Le rapport de Peter Perrett au temps a toujours été particulier. Pas étonnant pour un type qui a passé plus de la moitié de sa vie en apesanteur que les années et les secondes ne défilent pas de la même manière que pour le commun des mortels. Depuis quelques mois et la sortie de son album How The West Was Won, premier album solo en une quarantaine d’années de service et première réalisation depuis 23 ans, le temps de Peter Perrett est à la fois compté (il a désormais 65 ans et un corps diminué par les corps excès) et s’étale devant lui comme s’il n’avait jamais été aussi précieux et favorable. Le Point Ephémère est plein et il n’y a jamais eu autant de gens qui prétendent connaître intimement la carrière de son ancien groupe, The Only Ones, que ce soir. La presse papier est morte mais peut encore convaincre 300 ou 400 personnes dans la capitale de se déplacer pour honorer l’un des plus grands compositeurs rock de la fin des années 70. Télérama, les Inrocks et les autres ont fait leur travail : Peter Perrett est de retour !

Consignes de l'exercice –
A – Dans le texte sur Peter Perrett, quel est le titre de son premier album solo ?
B – Prolongez le texte sur Peter Perrett au-delà de sa dernière phrase.

Données extraites –
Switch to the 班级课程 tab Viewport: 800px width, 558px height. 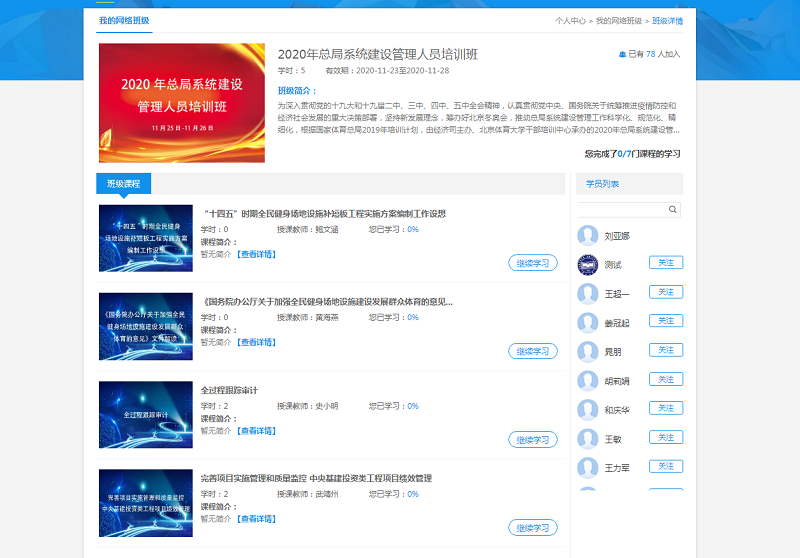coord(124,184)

==

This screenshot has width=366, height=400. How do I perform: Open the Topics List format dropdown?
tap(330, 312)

Réponses rédigées –
A – How The West Was Won.

B –
Le concert est porté à bout de voix par le chanteur, entouré par ses deux fils, l’un à la guitare, l’autre à la basse, par une brillante violoniste synthétique et une jolie claviériste au déshabillé résille irrésistible. Perrett est lui-même vêtu comme un vieux punk à la John Cooper Clark : noir intégral, calotte de cheveux corbeau et veste serrée. L’homme n’a plus rien de l’ange blond des années 70. Il n’a plus non plus la fragilité avec laquelle il avait fait son retour il y a dix ans lors de la reformation de The Only Ones. Sa voix est solide et a retrouvé une grande partie de son ancienne vivacité. Le timbre est toujours aussi singulier, sardonique et nasillard, sorte de Lou Reed pincé, tranchante et parfaitement adaptée à ses textes noirs et incisifs. L’homme n’est pas grand mais dégage une classe de revenant impressionnante. Ses mots sont comptés et son dos est courbé par le fardeau d’une vie passée à s’intoxiquer. Il arbore ses éternelles lunettes noires qui lui permettent de supporter, lorsqu’il décide d’évoluer dans le monde, la vue du réel. They put the light on me, chante-t-il. They examined every part of me. On y est.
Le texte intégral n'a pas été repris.